Change Idea: At the beginning of the year, have an adult facilitate a reverse fishbowl. This is a structure where students sit on the inside and answer a host of questions (that can be written by students right now) in a discussion format among themselves. The adults sit and listen on the outside and take notes. After the initial discussion, adults go into a separate space and discuss what they heard. The adults  then come back and share out what they heard and students get to approve the findings. If what was reflected back to the students was not correct, adults need to go back and re-discuss. In order to keep kids safe and mentally healthy, you have to know what they are going through, what they believe, and how they make sense of what they believe. 

Who Does What: Central Office: Make space for this in your onboarding of teachers (and let me know if you need support). Principals: Lead this effort. You are the cultural leader in the building. Teachers: Take notes, seek clarity, and push colleagues. This is a new way of gathering information. I get that. Still worth it. 

Spice Level: Please see above.

Problem 3: Parents want to be involved but aren’t. District leaders, school leaders, and teachers want parents to be involved but parents still aren’t. This gridlock has left two concerned entities distant from each other. 

Myth: Parents aren’t interested in their child’s education. 

Myth 2: District leaders, school leaders, and teachers believe there is no reason to involve parents in the school. 

DJ Khaled: Parents are too busy because they are struggling so much to make ends meet.

Facts: Parents are busy making ends meet. But that doesn’t mean they are too busy for their child. In fact, parents have a lot of trust and hope in the school system. (I would argue too much trust and hope). Maybe the solution isn’t an hour-and-a-half meeting after school. Parents woke up and either got their child ready for school or needed to evaluate the child’s ability to get ready for school on their own (that’s still work). Then they went to work. Then the school scheduled parent-teacher conferences 30 minutes after that. Well yes, that’s a lot. 

More facts: Central office staff, school leaders, and teachers want every ounce of support there is to offer including that of parents. We do respect that you know the very most about your child. We also know that children try on different personalities when given space to do so. The truth is that most teachers are scared to call home about anything good or bad. I’m not saying that’s a good thing (and a way to combat that is in Problem 1). I’m saying that I know it’s true. 

Theoretical Change: Parents are deeply invested in their children’s education and need ways that they are more familiar to engage. But they also have traumas from their own education that sometimes makes it more difficult for them to engage. But there is always a way.

Two practical change ideas: 

Change Idea 1: Schools, partner with organizations that already have the ear of parents in an authentic way. 

Who Does What: Principals, this is on you as well. There is no one better to connect schools with organizations that are willing to support parents. This is what I call taking care of the “whole family.” If a principal walks into a barbershop and asks the shop owner if they could work together to provide free haircuts, you have at least 20 minutes to talk to a parent who is waiting for their child. 
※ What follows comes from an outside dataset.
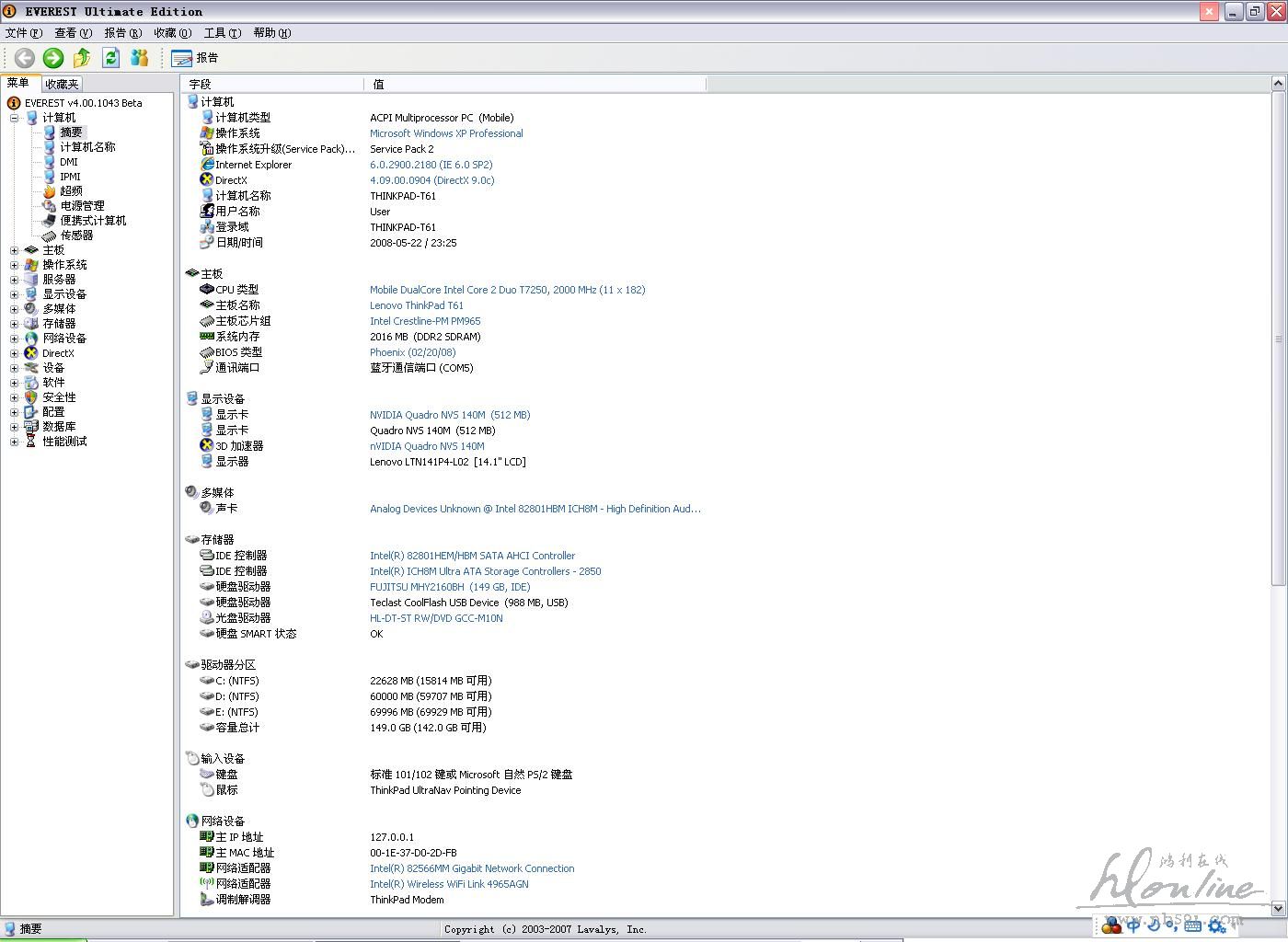This screenshot has height=942, width=1288.
Task: Select the 传感器 sensor item in tree
Action: click(x=76, y=236)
Change Idea 2: Make a list before school starts (but when you have your roster) of what ONE parent you will call each day. Word will get around that you call parents. No agenda. Ask them how their day is going, how they are experiencing the school, and what they care about the most. 

Who Does What: Maybe add an extra 🌶️ here, but teachers: this one is on you. You are the most important factor determining if a student succeeds in the building. Parents are the single most important factor in a child’s life. Education needs you two to combine forces. 

Spicy Level: 🌶️🌶️

Admittedly, I’m not suggesting these change ideas to be a silver bullet. Rather, I am suggesting that practicality, intentionality, and trying new things is always greater than continuously complaining. 

Now get those first summer sangrias ready and prepare for a better next year.